Watches indicate not only the time. They are an excellent subject for successful networking and witty small talk. In this way in the past, this author has won over more than one customer. You just can't go wrong with this subject, as long as no-one is making a garish exhibition of themselves. Who would have anything against mechanical watches? I was even able to score sustainable points against an engaged ecological activist as I assured him that I only wore mechanical watches because I didn't want to damage the environment with the use of batteries from quartz watches.
But the subject of "watches" in networking discussions still carries certain dangers. There are – completely incomprehensibly, as far as I'm concerned – people who feel that it is questionable if one invests a relatively large sum of money in watches. There are people who turn their noses up at us, even though they themselves spend huge sums on the other pleasant things life has to offer. Still: Watch lovers always live with the latent risk of envy. Although envy is the highest form of social recognition, this knowledge does not really help if one is expecting something from the envious person.

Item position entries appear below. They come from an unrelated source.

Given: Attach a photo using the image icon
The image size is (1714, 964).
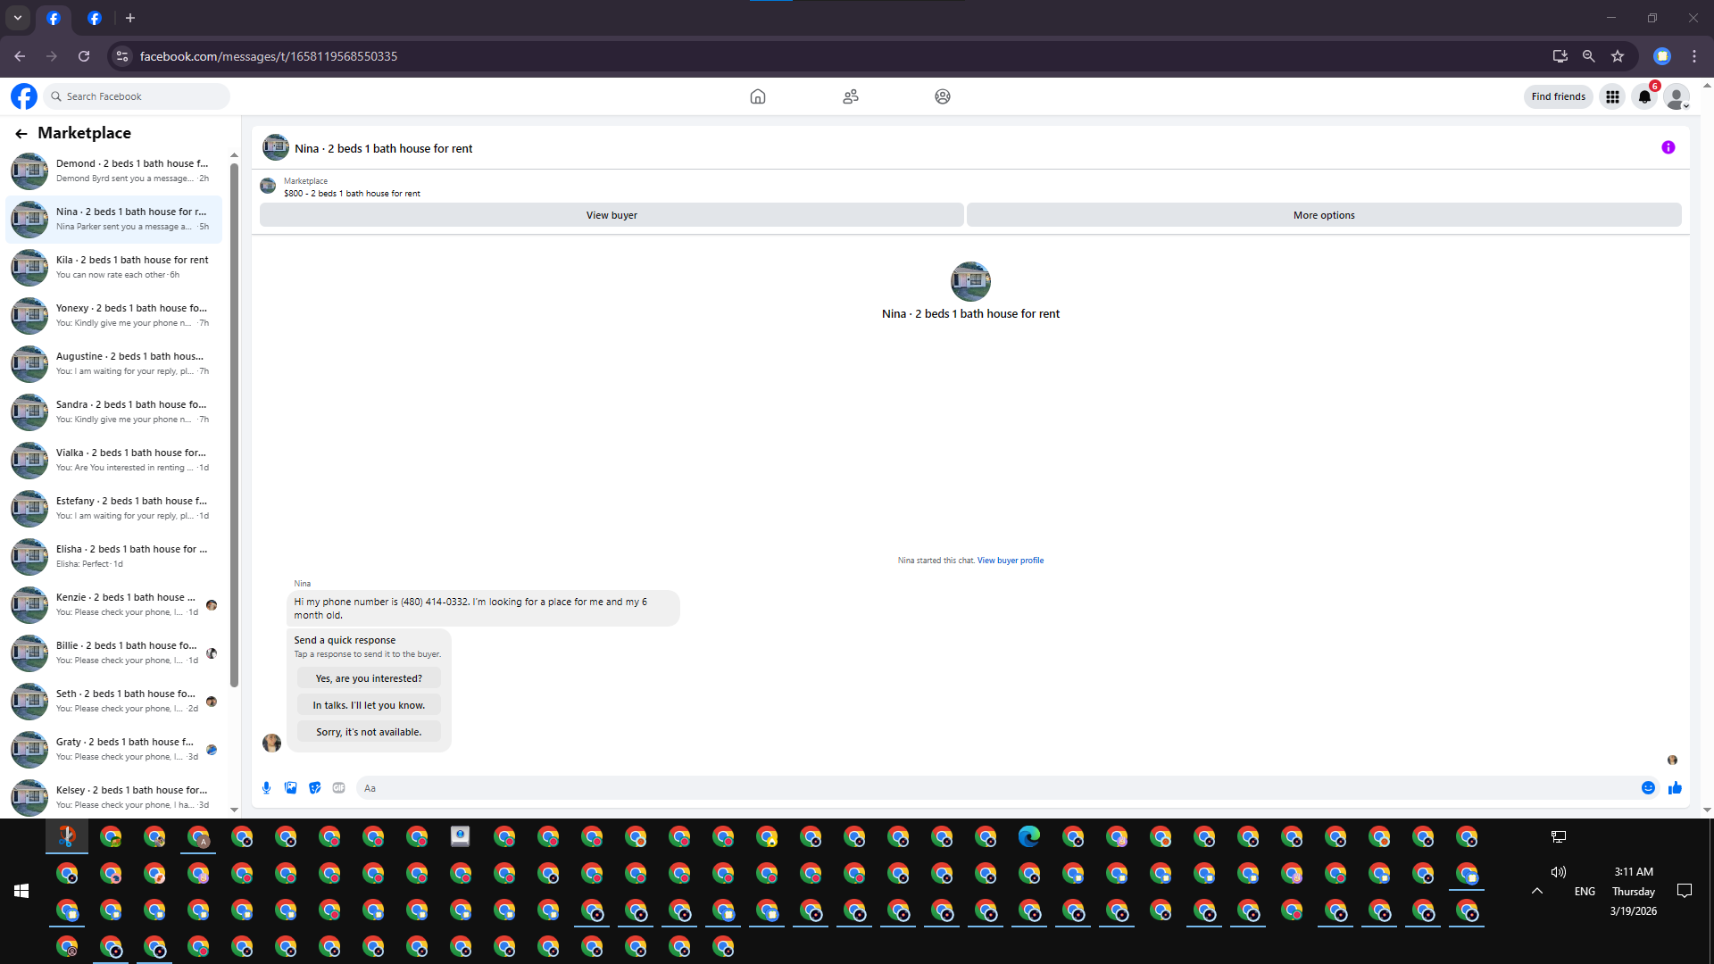Looking at the screenshot, I should point(290,787).
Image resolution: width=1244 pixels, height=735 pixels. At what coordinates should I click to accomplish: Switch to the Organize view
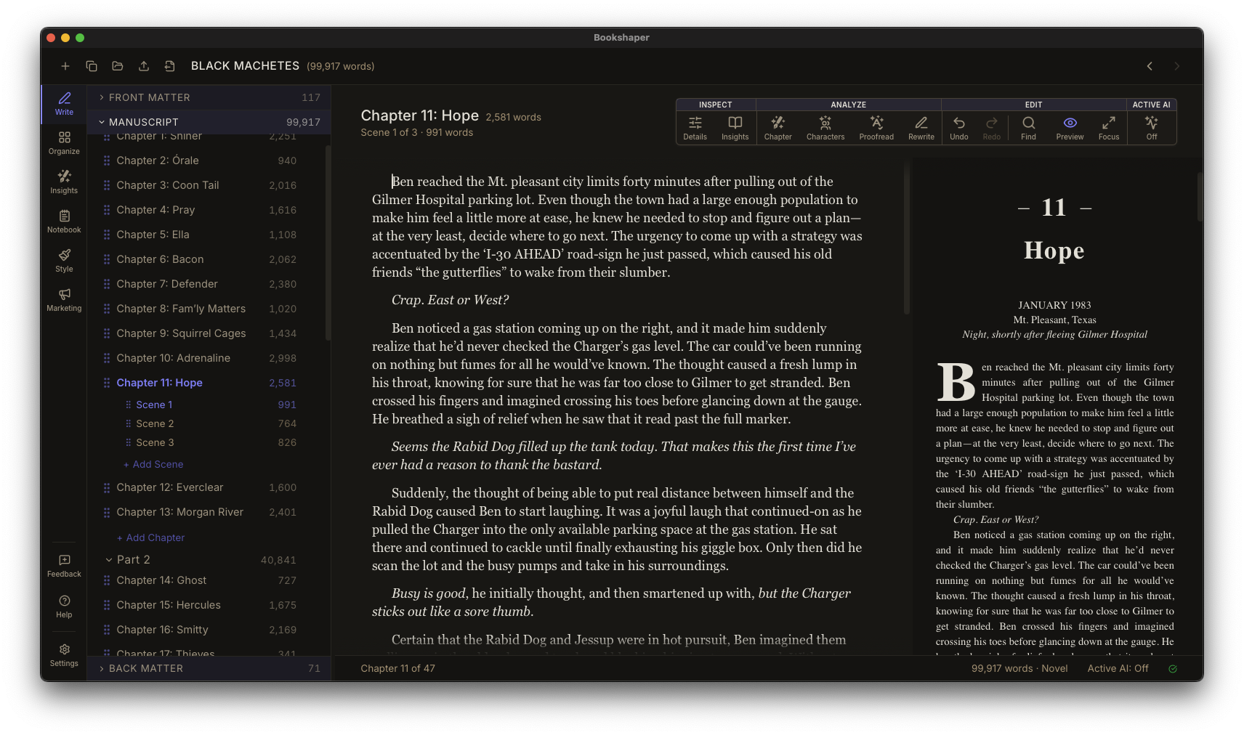[x=64, y=142]
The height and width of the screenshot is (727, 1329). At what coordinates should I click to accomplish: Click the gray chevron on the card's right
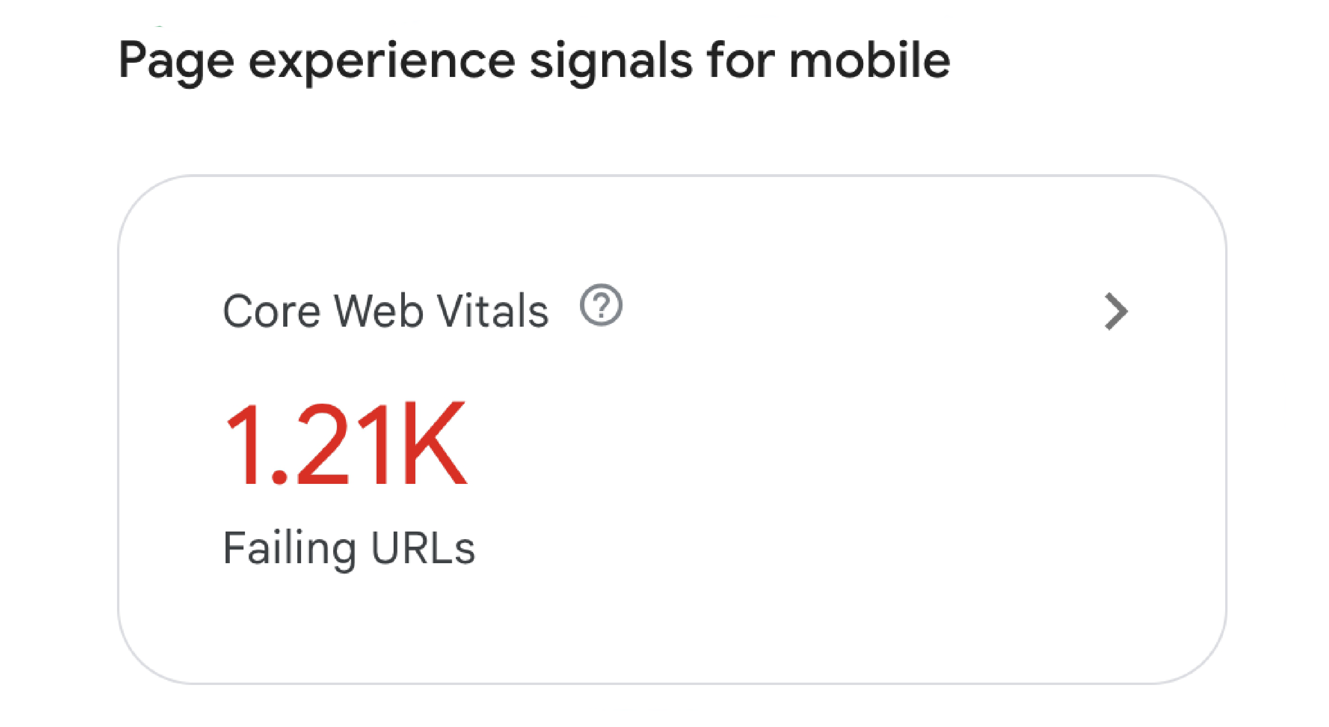click(1116, 311)
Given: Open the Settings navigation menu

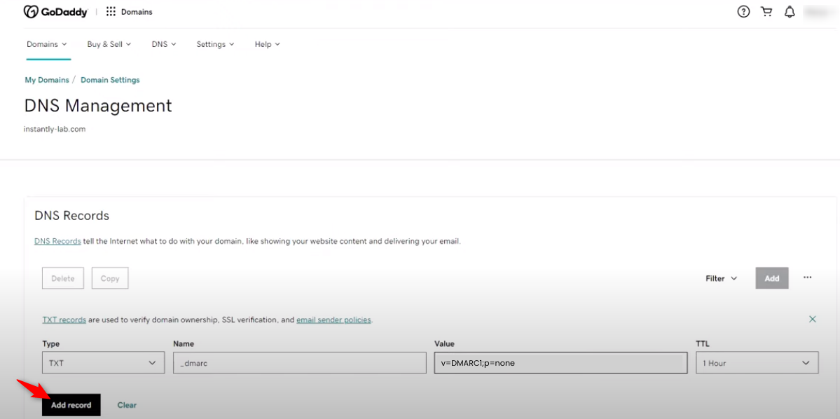Looking at the screenshot, I should tap(215, 44).
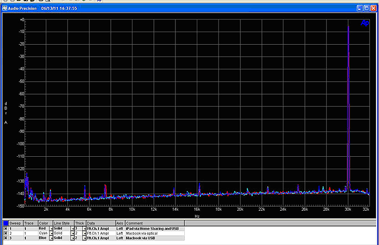This screenshot has width=379, height=245.
Task: Maximize the Audio Precision graph window
Action: pyautogui.click(x=366, y=8)
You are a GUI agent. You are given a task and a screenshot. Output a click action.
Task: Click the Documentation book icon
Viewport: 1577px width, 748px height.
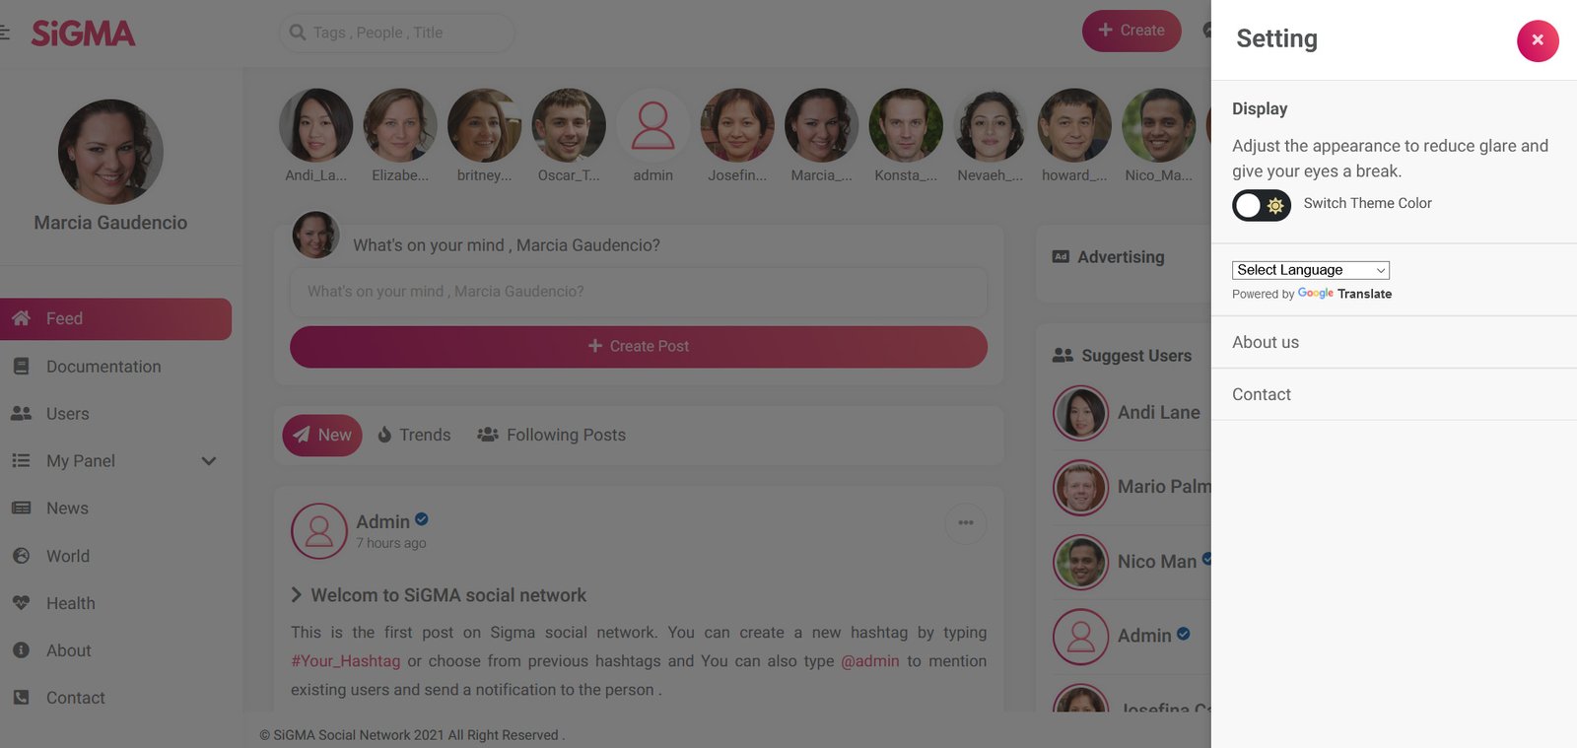(21, 367)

The story goes that a middle-sized forwarding agency enterpriser from South Germany who, for many years had indulged his passion for watches, but put away his most expensive pieces when he received his customers. For such cases he had visited a department store and purchased a rather inexpensive quartz watch. The point was that he didn't want to cause envy amongst his customers because his plan was to bring in more orders for his company. This went well for a long time. However, after a time he came face to face with the wrong man: A customer told him, "As a successful entrepreneur you should get yourself another watch".
Embarrassing. But regardless of what we do, pitfalls always abound.